Loss of hire insurance for marine perils will cover loss of income resulting from damage to the vessel caused by a marine peril. Cl. 2-10 of the Plan provides that unless otherwise agreed, the insurance covers only marine perils. This means that it must be expressly agreed if the loss of hire insurance is also to cover war perils.  Without such express agreement, the loss of hire insurance will be deemed to be a marine peril insurance.

Cl. 2-8 of the Plan defines marine perils insurance as an "all perils insurance" with four exceptions:

  1. war perils pursuant to Cl. 2-9
  2. intervention by a state power
  3. insolvency
  4. release of nuclear energy and other perils excluded by the English Institute Extended Radioactive Contamination Exclusion Clause (known as the RACE II clause).

The all-risk principle means that it is not necessary to look for which perils are positively covered, since there is no such listing. Every risk is covered unless it is expressly excepted by one of the four heads listed above. This means that damage to the vessel and any loss of income caused by grounding, fire, explosion, collision or perils of the sea such as heavy weather etc. is covered under a marine loss of hire insurance.

Since Cl. 2-8 (a) expressly refers to war risk cover as defined in Cl. 2-9, there will be no overlap or gap in the cover between marine and war risk insurance under the Plan. Thus, if a peril is not a war peril pursuant to Cl. 2-9, it is by definition a marine peril under Cl. 2‑8, unless excepted pursuant to letters (b) to (d).

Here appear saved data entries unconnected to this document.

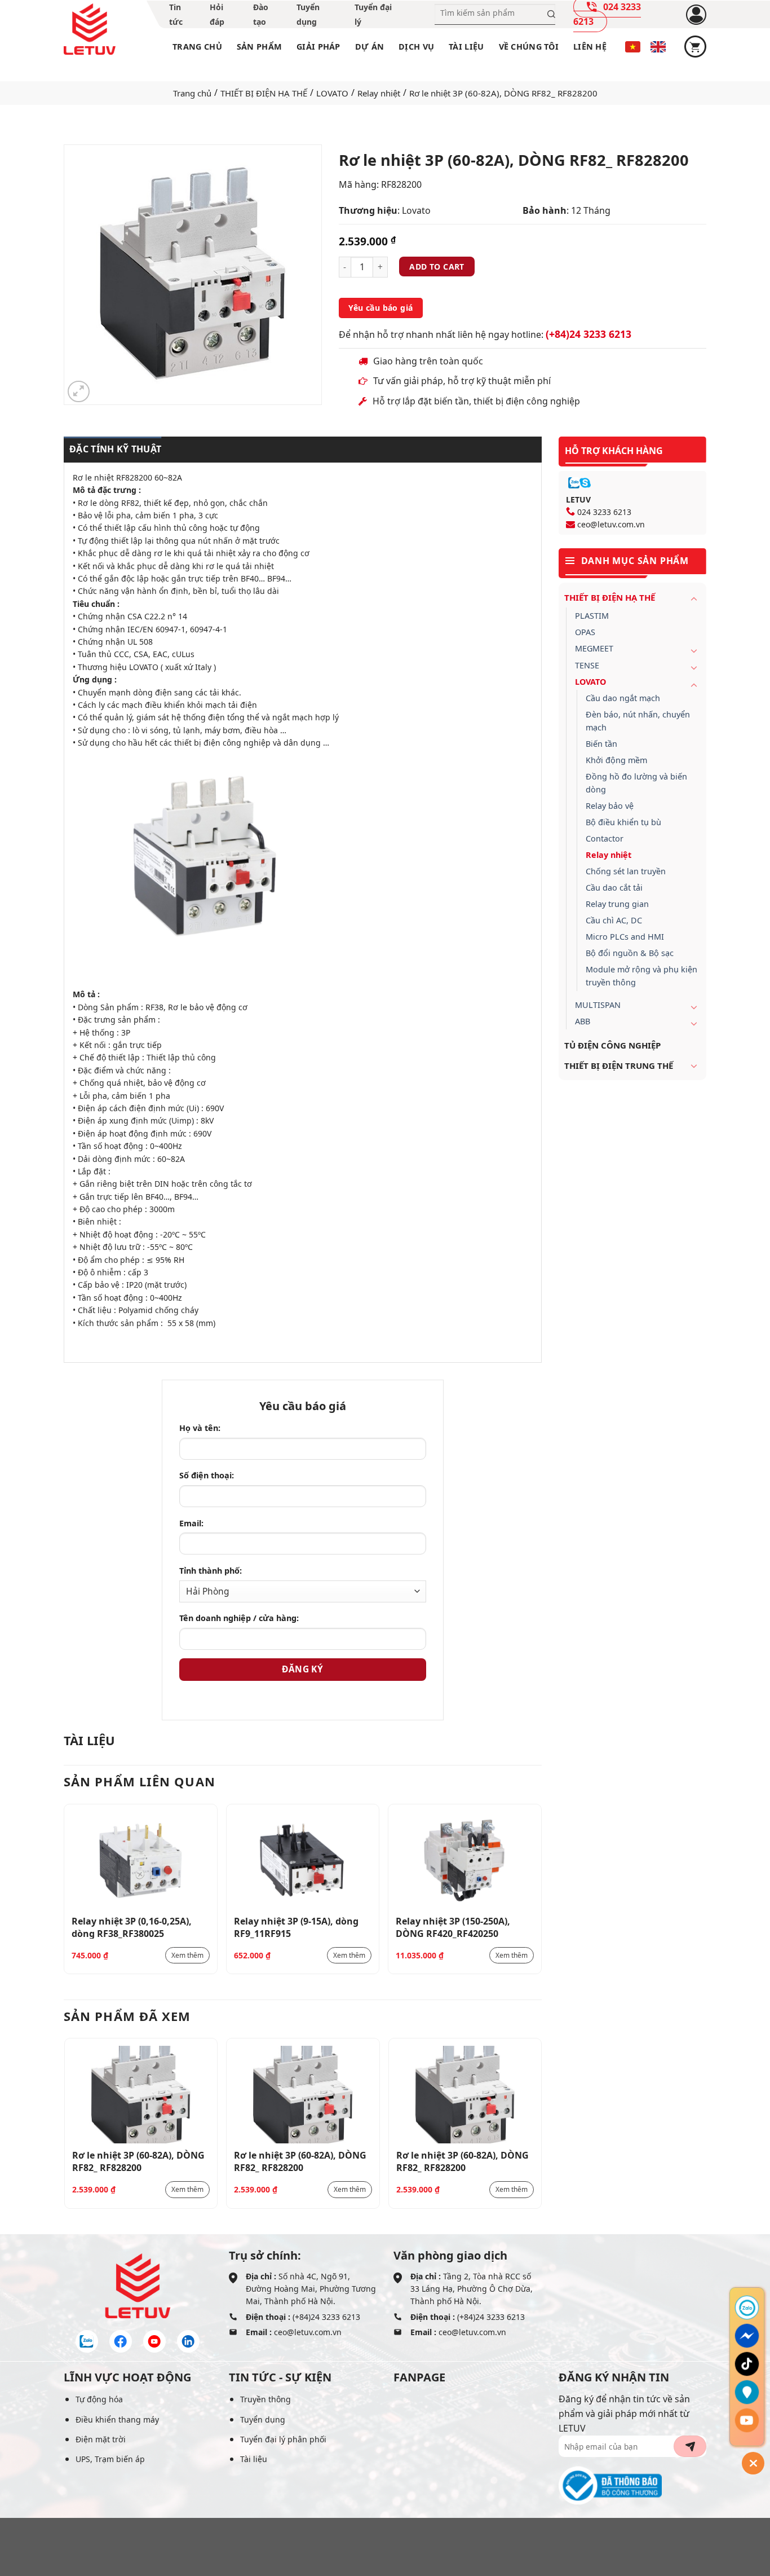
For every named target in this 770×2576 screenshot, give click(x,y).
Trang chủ (197, 46)
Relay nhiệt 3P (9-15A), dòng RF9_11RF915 (296, 1927)
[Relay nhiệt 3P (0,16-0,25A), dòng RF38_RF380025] (141, 1860)
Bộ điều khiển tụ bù (623, 822)
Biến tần (601, 743)
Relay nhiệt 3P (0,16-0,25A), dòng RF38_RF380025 (132, 1927)
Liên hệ (590, 46)
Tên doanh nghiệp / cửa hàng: (239, 1618)
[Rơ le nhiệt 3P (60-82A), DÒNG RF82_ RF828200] (141, 2094)
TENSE (587, 665)
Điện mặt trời (101, 2439)
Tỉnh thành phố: (210, 1570)
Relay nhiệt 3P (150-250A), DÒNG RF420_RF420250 (453, 1927)
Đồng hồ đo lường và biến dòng (636, 783)
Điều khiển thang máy (117, 2419)
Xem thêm (187, 1955)
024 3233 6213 (604, 512)
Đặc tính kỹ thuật (115, 449)
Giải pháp (318, 46)
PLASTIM (592, 615)
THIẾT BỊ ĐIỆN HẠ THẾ (263, 93)
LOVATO (332, 93)
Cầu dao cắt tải (614, 887)
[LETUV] (90, 29)
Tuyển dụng (262, 2419)
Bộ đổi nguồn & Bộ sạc (630, 953)
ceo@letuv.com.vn (611, 524)
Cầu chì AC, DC (614, 920)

This is different from the English and American conditions (both for hull and loss of hire insurance) which are based on the "named peril" principle. The named peril principle has exactly the opposite effect of the all risk principle. Only those perils expressly listed or named in the policy or the insurance conditions will be covered. Owners which are familiar with the English conditions, but not with the Plan all risk principle may be confused and feel uncomfortable at not seeing a list of the perils covered in the policy or conditions.  Under the Plan conditions it is important to look for the exceptions rather than the perils covered.

The real difference between the perils covered under the various systems is not great and may be unimportant to the assured if no dispute arises.  However, the Plan all risk principle is more beneficial to the assured than the English named peril principle in the event of any dispute or uncertainty.  According to the Plan Cl. 2-12, sub-clause 2, it is the insurer who bears the burden of proving that the loss has been caused by an excepted peril, while under the English conditions, the burden is on the assured to prove that the loss was caused by a named peril. This means that English insurers, once they decide to dispute a claim, simply inform the assured that the claim is rejected because the loss was not caused by an insured peril.